Arrêtez de dire que vous êtes un profil atypique

Je sais que vous le faites de bonne foi, mais vous ne vous rendez pas service. Vous proclamer profil atypique vous envoie dans le mur. Vous êtes en train de vous faire Hara-Kiri. Et on va voir pourquoi. Mais avant ça remettons les choses en contexte.

On voit fleurir de plus en plus de concepts démagogiques visant à flatter les gens en situation d’échec. Un des meilleurs exemples est le concept des multipotentiels. En moins de 18 mois j’ai vu fleurir de partout des gens se réclamant multipotentiels. Alors qu’ils se font juste licencier de partout ou qu’ils ne sont pas capable de mener un projet sérieusement du début à la fin. Attention : ça ne veut pas dire qu’il n’existe pas des personnes vraiment « multipotentielles ». Simplement, tout le monde a l’impression d’être multipotentiel.
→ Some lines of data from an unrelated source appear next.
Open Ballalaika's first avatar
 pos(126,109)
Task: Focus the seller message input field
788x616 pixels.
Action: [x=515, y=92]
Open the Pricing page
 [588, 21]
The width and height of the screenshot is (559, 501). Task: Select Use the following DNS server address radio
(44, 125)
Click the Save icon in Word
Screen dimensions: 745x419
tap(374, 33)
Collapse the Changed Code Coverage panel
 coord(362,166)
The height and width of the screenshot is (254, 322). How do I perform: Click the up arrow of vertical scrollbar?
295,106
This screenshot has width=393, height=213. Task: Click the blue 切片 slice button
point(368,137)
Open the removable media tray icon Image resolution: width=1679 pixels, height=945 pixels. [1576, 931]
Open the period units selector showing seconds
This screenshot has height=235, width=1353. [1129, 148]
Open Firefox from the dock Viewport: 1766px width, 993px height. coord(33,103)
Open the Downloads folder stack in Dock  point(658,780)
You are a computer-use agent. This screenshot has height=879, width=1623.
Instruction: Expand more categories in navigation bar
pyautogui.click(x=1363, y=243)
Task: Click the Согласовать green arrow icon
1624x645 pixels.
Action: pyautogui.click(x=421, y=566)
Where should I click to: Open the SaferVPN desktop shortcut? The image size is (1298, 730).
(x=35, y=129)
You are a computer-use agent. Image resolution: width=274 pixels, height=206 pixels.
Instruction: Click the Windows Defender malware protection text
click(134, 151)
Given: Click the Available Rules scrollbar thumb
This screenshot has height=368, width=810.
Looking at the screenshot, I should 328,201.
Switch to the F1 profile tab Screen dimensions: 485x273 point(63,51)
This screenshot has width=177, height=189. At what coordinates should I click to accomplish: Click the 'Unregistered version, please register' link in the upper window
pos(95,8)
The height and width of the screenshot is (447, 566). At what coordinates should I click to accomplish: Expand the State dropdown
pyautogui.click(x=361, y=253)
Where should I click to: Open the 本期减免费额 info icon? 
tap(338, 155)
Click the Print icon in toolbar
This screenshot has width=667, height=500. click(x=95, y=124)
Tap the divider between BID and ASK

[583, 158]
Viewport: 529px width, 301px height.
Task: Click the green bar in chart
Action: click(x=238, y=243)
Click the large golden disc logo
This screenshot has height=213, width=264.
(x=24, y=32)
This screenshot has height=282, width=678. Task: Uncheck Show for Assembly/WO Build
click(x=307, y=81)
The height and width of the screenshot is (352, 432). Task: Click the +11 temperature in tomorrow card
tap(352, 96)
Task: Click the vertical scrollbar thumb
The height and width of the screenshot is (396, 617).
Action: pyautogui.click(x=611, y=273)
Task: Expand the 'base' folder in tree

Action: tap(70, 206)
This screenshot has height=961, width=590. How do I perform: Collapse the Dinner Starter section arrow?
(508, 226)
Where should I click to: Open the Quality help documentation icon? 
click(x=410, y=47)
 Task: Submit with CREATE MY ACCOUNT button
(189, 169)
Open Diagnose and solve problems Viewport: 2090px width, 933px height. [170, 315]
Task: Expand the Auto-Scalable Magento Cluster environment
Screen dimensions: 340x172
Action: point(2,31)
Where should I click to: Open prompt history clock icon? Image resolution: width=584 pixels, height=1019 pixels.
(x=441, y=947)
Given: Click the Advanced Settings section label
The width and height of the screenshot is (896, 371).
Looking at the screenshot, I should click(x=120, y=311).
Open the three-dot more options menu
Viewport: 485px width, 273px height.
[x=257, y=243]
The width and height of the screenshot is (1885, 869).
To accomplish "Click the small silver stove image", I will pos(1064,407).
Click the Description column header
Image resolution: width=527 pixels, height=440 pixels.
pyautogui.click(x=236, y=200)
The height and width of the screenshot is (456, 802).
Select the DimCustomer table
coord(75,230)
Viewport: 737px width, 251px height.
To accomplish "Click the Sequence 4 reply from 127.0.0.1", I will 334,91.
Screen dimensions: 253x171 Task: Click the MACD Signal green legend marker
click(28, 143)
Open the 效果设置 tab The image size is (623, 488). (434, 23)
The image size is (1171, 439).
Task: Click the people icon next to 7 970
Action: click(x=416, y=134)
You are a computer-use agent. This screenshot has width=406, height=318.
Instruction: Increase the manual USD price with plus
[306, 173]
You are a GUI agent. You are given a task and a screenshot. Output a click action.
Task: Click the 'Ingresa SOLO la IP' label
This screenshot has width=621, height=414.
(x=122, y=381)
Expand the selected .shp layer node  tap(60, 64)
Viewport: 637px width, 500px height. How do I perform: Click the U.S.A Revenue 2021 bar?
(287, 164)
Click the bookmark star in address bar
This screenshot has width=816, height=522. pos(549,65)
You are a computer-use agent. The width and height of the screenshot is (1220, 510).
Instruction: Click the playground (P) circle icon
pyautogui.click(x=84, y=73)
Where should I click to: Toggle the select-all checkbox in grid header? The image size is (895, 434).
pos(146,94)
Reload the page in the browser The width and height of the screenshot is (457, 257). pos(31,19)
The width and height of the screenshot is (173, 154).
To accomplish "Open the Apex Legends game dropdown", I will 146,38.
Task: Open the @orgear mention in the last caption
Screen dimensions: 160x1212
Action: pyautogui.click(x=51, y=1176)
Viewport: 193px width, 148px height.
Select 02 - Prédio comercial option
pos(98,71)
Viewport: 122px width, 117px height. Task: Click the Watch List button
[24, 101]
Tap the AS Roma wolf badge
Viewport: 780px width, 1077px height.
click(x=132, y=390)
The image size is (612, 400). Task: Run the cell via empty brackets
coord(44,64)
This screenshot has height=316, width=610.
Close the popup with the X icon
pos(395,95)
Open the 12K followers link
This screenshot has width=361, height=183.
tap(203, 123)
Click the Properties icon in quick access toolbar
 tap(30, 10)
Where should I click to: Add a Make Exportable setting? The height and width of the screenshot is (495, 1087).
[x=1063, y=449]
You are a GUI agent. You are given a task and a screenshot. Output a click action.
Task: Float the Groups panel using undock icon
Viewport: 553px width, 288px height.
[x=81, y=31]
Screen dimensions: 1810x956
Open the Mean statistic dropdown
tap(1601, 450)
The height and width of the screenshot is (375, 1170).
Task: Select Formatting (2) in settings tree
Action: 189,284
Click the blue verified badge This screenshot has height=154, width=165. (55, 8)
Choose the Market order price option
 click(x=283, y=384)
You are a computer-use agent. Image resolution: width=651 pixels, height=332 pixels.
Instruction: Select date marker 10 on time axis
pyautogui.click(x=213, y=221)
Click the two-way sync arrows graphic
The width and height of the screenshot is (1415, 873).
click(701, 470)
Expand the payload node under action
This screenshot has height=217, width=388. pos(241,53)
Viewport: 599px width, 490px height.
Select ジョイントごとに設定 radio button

C’est comme l’astrologie. Voilà pourquoi ce n’est jamais à vous de le décréter.

La plupart du temps il s’agit donc d’un vaste mensonge. De la même famille que les « études » qui disent que les gens intelligents arrivent en retard et que tous les retardataires partagent sur les réseaux sociaux.

On vous ment

Quand vous discutez du concept de profils atypiques autour de vous, vous réalisez rapidement que personne ne connaît la définition. Tout le monde s’approprie le concept à sa sauce. Au point d’en faire un pot pourri fourre-tout. Mais il me semble que si tout le monde est atypique, alors personne ne l’est ? Vous avez grosso modo trois catégories de personnes qui vous encouragent à répéter cette absurdité : les recruteurs, les journalistes et les entrepreneurs.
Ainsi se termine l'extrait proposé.